C'est une belle réussite et un grand pas de réaliser dans la connaissance de la population de l'Ancienne Égypte. Le généticien à l'Institut Max-Planck pour les sciences humaines, Johannes Krause, qui a mené plusieurs enquêtes dans le passé sur les migrations des peuples préhistoriques en Europe comme les Néandertaliens ou les Denisoviens, a voulu en savoir plus sur les habitants de l'Égypte ancienne qui au cours de leur longue histoire ont éprouvé de nombreuses guerres et conquêtes (entre autres les Assyriens, les Grecs, les Nubiens, les Perses, les Romains...). « Notre question était : ces conquêtes ont-elles eu un impact génétique ? »

Dans leur article qui vient de paraître dans Nature Communications, le chercheur et son équipe concluent, non sans surprise, que l'ADN des 90 momies étudiées est très proche des populations anciennes et actuelles du Proche-Orient.

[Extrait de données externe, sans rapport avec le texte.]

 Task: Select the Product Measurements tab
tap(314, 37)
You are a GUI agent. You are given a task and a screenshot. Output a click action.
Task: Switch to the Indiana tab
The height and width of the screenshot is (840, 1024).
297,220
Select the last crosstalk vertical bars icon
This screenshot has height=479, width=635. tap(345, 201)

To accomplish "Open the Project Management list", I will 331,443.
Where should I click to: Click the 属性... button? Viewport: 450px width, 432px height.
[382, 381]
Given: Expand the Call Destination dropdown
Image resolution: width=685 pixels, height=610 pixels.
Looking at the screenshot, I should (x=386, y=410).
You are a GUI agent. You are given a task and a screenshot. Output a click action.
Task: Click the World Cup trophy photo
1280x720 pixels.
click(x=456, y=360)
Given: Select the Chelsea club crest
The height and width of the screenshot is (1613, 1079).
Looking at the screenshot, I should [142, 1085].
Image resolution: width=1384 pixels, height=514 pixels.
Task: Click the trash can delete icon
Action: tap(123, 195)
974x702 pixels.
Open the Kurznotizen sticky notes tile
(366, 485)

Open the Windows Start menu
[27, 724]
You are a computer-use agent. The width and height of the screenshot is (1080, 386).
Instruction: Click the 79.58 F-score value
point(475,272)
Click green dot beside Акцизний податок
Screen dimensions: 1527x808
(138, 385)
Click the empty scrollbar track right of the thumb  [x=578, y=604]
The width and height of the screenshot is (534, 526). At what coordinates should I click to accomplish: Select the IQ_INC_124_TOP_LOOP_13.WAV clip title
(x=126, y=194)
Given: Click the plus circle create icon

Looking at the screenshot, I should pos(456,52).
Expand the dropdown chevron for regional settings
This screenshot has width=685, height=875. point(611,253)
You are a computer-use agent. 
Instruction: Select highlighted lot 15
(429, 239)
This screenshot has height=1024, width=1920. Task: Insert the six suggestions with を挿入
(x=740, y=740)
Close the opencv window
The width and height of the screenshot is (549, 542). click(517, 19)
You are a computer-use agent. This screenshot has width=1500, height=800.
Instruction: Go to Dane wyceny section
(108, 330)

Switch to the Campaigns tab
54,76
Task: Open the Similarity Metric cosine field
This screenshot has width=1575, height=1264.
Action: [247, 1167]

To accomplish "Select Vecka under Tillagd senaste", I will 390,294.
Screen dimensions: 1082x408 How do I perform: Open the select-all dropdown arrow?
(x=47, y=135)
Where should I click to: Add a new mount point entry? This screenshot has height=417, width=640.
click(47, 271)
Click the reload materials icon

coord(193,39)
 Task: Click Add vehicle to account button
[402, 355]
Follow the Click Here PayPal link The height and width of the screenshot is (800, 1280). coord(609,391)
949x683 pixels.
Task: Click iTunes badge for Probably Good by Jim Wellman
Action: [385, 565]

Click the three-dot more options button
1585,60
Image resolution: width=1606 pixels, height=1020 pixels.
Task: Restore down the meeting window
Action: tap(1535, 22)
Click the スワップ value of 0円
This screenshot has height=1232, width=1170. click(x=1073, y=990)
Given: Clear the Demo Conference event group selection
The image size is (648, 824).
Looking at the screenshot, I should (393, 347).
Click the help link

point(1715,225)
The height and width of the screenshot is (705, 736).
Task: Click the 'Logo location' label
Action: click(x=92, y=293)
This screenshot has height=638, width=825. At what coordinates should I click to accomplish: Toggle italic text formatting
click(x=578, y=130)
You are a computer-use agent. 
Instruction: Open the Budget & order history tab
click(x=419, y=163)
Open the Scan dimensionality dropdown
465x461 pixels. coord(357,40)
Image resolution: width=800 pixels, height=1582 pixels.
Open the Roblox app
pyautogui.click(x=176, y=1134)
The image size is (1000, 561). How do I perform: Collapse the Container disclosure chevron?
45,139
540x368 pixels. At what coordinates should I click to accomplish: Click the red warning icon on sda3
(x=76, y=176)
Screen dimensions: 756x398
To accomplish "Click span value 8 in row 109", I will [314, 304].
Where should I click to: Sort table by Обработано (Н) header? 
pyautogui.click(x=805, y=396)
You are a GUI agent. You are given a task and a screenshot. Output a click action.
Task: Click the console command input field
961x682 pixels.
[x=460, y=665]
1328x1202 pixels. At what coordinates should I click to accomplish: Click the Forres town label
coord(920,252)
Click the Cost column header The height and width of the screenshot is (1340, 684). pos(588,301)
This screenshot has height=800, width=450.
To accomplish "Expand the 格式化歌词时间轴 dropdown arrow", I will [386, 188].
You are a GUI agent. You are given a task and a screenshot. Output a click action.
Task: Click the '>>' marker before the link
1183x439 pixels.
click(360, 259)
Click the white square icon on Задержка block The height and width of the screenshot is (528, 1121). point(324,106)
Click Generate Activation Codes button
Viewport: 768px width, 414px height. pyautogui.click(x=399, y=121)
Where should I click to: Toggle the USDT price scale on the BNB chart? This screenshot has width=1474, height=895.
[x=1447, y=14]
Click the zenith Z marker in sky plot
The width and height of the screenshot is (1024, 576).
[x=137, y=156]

Ils soulignent aussi que la stabilité génétique est restée remarquablement forte durant les treize siècles qu'ils ont couverts. Les traces de migrations de l'Afrique subsaharienne sont faibles et apparaissent en fait plus récemment (elles représentent 15 à 20 % de l'ADN de la population égyptienne actuelle). La multiplication des contacts serait survenue à la faveur d'une augmentation du commerce sur le Nil, la traite des esclaves ou encore l'expansion de l'Islam au Moyen-Âge.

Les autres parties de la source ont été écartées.